Data items
________________________________________

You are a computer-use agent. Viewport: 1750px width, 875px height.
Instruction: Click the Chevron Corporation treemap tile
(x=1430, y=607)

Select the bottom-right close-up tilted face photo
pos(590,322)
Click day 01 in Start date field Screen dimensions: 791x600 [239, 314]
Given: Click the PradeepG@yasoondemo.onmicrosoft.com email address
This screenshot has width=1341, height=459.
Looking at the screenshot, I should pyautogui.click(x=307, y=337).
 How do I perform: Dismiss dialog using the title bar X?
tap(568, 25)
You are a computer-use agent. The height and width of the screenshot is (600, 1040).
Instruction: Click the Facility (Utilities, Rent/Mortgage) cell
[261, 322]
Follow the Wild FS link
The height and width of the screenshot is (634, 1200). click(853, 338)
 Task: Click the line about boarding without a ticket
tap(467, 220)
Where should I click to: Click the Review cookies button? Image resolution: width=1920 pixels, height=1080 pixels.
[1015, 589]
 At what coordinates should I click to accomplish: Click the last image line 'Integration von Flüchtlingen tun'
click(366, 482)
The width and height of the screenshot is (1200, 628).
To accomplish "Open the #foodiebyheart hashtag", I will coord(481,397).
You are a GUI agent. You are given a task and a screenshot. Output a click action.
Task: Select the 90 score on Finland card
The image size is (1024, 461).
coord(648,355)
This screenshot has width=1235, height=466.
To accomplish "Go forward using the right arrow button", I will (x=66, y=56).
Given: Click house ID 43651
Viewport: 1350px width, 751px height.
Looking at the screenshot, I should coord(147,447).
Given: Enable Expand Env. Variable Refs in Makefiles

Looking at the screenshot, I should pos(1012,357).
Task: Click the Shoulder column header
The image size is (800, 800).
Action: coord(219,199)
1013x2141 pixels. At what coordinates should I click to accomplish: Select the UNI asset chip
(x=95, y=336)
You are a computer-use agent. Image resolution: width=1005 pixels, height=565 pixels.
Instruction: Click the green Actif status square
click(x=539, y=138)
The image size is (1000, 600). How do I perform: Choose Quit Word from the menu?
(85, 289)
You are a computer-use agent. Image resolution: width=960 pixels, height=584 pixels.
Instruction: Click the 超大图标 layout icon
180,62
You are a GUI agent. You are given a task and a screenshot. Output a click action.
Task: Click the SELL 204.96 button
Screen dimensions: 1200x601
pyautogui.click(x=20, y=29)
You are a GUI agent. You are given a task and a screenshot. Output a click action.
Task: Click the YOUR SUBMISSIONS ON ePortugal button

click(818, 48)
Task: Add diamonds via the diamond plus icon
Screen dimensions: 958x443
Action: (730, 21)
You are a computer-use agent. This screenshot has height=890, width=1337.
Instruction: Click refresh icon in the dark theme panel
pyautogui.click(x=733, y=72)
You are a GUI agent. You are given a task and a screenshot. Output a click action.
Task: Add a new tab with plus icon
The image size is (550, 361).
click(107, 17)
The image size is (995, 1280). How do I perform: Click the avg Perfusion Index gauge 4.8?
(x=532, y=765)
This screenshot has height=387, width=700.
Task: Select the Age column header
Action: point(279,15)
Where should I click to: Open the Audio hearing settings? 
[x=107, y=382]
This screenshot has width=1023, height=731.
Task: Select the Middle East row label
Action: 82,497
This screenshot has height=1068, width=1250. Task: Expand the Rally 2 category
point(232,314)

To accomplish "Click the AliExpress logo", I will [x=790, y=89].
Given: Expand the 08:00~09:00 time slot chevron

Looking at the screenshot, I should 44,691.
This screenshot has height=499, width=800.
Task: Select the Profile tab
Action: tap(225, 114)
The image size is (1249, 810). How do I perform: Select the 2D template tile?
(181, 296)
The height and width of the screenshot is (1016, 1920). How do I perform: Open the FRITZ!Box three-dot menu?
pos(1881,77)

________________________________________

EXERCISE: Each entry must be output exactly as it was written.

SOLUTION TO THIS EXERCISE:
You are a computer-use agent. Viewport: 1750px width, 875px height.
Instruction: Click the Chevron Corporation treemap tile
(x=1430, y=607)

Select the bottom-right close-up tilted face photo
pos(590,322)
Click day 01 in Start date field Screen dimensions: 791x600 [239, 314]
Given: Click the PradeepG@yasoondemo.onmicrosoft.com email address
This screenshot has width=1341, height=459.
Looking at the screenshot, I should pyautogui.click(x=307, y=337).
 How do I perform: Dismiss dialog using the title bar X?
tap(568, 25)
You are a computer-use agent. The height and width of the screenshot is (600, 1040).
Instruction: Click the Facility (Utilities, Rent/Mortgage) cell
[261, 322]
Follow the Wild FS link
The height and width of the screenshot is (634, 1200). click(853, 338)
 Task: Click the line about boarding without a ticket
tap(467, 220)
Where should I click to: Click the Review cookies button? Image resolution: width=1920 pixels, height=1080 pixels.
[1015, 589]
 At what coordinates should I click to accomplish: Click the last image line 'Integration von Flüchtlingen tun'
click(366, 482)
The width and height of the screenshot is (1200, 628).
To accomplish "Open the #foodiebyheart hashtag", I will coord(481,397).
You are a GUI agent. You are given a task and a screenshot. Output a click action.
Task: Select the 90 score on Finland card
The image size is (1024, 461).
coord(648,355)
This screenshot has width=1235, height=466.
To accomplish "Go forward using the right arrow button", I will (x=66, y=56).
Given: Click house ID 43651
Viewport: 1350px width, 751px height.
Looking at the screenshot, I should coord(147,447).
Given: Enable Expand Env. Variable Refs in Makefiles

Looking at the screenshot, I should pos(1012,357).
Task: Click the Shoulder column header
The image size is (800, 800).
Action: coord(219,199)
1013x2141 pixels. At what coordinates should I click to accomplish: Select the UNI asset chip
(x=95, y=336)
You are a computer-use agent. Image resolution: width=1005 pixels, height=565 pixels.
Instruction: Click the green Actif status square
click(x=539, y=138)
The image size is (1000, 600). How do I perform: Choose Quit Word from the menu?
(85, 289)
You are a computer-use agent. Image resolution: width=960 pixels, height=584 pixels.
Instruction: Click the 超大图标 layout icon
180,62
You are a GUI agent. You are given a task and a screenshot. Output a click action.
Task: Click the SELL 204.96 button
Screen dimensions: 1200x601
pyautogui.click(x=20, y=29)
You are a GUI agent. You are given a task and a screenshot. Output a click action.
Task: Click the YOUR SUBMISSIONS ON ePortugal button

click(818, 48)
Task: Add diamonds via the diamond plus icon
Screen dimensions: 958x443
Action: (730, 21)
You are a computer-use agent. This screenshot has height=890, width=1337.
Instruction: Click refresh icon in the dark theme panel
pyautogui.click(x=733, y=72)
You are a GUI agent. You are given a task and a screenshot. Output a click action.
Task: Add a new tab with plus icon
The image size is (550, 361).
click(107, 17)
The image size is (995, 1280). How do I perform: Click the avg Perfusion Index gauge 4.8?
(x=532, y=765)
This screenshot has height=387, width=700.
Task: Select the Age column header
Action: point(279,15)
Where should I click to: Open the Audio hearing settings? 
[x=107, y=382]
This screenshot has width=1023, height=731.
Task: Select the Middle East row label
Action: 82,497
This screenshot has height=1068, width=1250. Task: Expand the Rally 2 category
point(232,314)

To accomplish "Click the AliExpress logo", I will [x=790, y=89].
Given: Expand the 08:00~09:00 time slot chevron

Looking at the screenshot, I should 44,691.
This screenshot has height=499, width=800.
Task: Select the Profile tab
Action: tap(225, 114)
The image size is (1249, 810). How do I perform: Select the 2D template tile?
(181, 296)
The height and width of the screenshot is (1016, 1920). How do I perform: Open the FRITZ!Box three-dot menu?
pos(1881,77)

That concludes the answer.